Et pourtant, ce à quoi Aminata Montero Samb était destinée était juste sous ses yeux, mais comme une quête initiatique, il lui faudra 20 années pour s’en rendre compte et trouver sa voie.
Une série de questions sur le sens de son combat font le pied de grue dans sa tête, se bousculent et s’entrechoquent lorsqu’elle arpente les rues de Dakar dans l’espoir de trouver de meilleures conditions de vie que celles qu’elle avait laissé pour tracer son destin à six mille lieues de là, il y a deux décennies.
Désillusion et mal être! Désespoir et chagrin! Voilà les seuls mots qui font échos dans sa tête devant le spectacle insoutenable de ce petit mendiant aux pieds nus qui demande sa pitance journalière et celui de cette vieille dame, la soixantaine révolue qui n’espère sa dépense quotidienne qu’avec les maigres ressources de la vente de ses sachets d’eau. Deux fleuves de désillusions qui se jettent dans l’océan de détresse que retrouve cette mère de famille déterminée, mais qui suffiront à lui insuffler un déclic. Aminata Monteiro Samb cache mal sa surprise: » Je suis rentrée dans mon Sénégal natal et je me suis rendue compte que rien n’a changé. Ce que j’avais laissé 20 plutôt s’était empiré. » La culpabilité de s’être expatrié « pour rien », ce sentiment « d’avoir trahi les siens en migrant » il y plusieurs années déjà lui font l’effet d’une grosse claque à la figure.
Un réveil des plus douloureux qui, paradoxalement, sera un nouveau départ pour celle qui refuse désormais la fuite: » Je me suis faite la promesse de ne plus fuir, d’assumer les conséquences de mes actes et d’affronter la réalité. » Après des années à se chercher,
c’est donc un voyage aux sources qui fera briller l’étincelle. Ce qui était censé n’être qu’une bouffée d’air loin du bouillonnement occidental où elle avait fait sa vie, sera la révélation.

_____

**Liste des activités**:
a) Recopiez mot pour mot le passage du récit du retour à Dakar compris entre « Et pourtant, ce » et « a deux décennies. », ces deux segments inclus.
b) Reprenez le récit du retour à Dakar et écrivez-en la suite à partir de sa dernière phrase.
Vous n'aurez besoin d'aucun des enregistrements.

_____

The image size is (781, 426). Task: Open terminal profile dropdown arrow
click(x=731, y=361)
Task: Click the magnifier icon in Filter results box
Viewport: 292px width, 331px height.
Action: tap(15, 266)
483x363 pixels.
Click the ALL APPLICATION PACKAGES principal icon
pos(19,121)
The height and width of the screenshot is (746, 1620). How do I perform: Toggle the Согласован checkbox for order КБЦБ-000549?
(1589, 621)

_____

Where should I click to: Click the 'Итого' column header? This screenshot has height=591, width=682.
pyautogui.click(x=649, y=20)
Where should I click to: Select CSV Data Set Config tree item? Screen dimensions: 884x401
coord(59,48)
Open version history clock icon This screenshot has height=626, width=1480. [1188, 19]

_____

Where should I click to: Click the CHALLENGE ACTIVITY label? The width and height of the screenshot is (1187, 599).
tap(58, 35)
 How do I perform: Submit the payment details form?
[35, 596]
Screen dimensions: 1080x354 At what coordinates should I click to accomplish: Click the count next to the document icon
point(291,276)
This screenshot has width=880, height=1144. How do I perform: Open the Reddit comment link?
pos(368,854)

_____

**Réponses numérotées**:
a)
Et pourtant, ce à quoi Aminata Montero Samb était destinée était juste sous ses yeux, mais comme une quête initiatique, il lui faudra 20 années pour s’en rendre compte et trouver sa voie.
Une série de questions sur le sens de son combat font le pied de grue dans sa tête, se bousculent et s’entrechoquent lorsqu’elle arpente les rues de Dakar dans l’espoir de trouver de meilleures conditions de vie que celles qu’elle avait laissé pour tracer son destin à six mille lieues de là, il y a deux décennies.

b)
Cette cuisinière qui a toujours eu la fibre entrepreneuriale car elle avait son propre restaurant à Nantes, ne cessera dès lors de se demander comment faire pour aider, inverser la tendance et donner aux sénégalais la possibilité de manger, mais pas à n’importe quel prix. Soucieuse de l’environnement et de la santé des personnes, c’est vers l’agriculture biologique que la nantaise d’adoption se tournera. Elle poursuit: « Je devais faire quelque chose pour changer mon pays et aider la population à vivre dans de meilleures conditions.
Après réflexions, la réponse était évidente. Je devais me lancer dans l’agriculture parce qu’un homme qui ne peut pas manger, ne peut rien faire d’autre. Mais attention, pas n’importe quelle agriculture. Une ferme biologique et d’expérimentation parce que oui, je rêve du développement de mon pays, mais pas à n’importe quel prix. » Une audace qui portera ses fruits.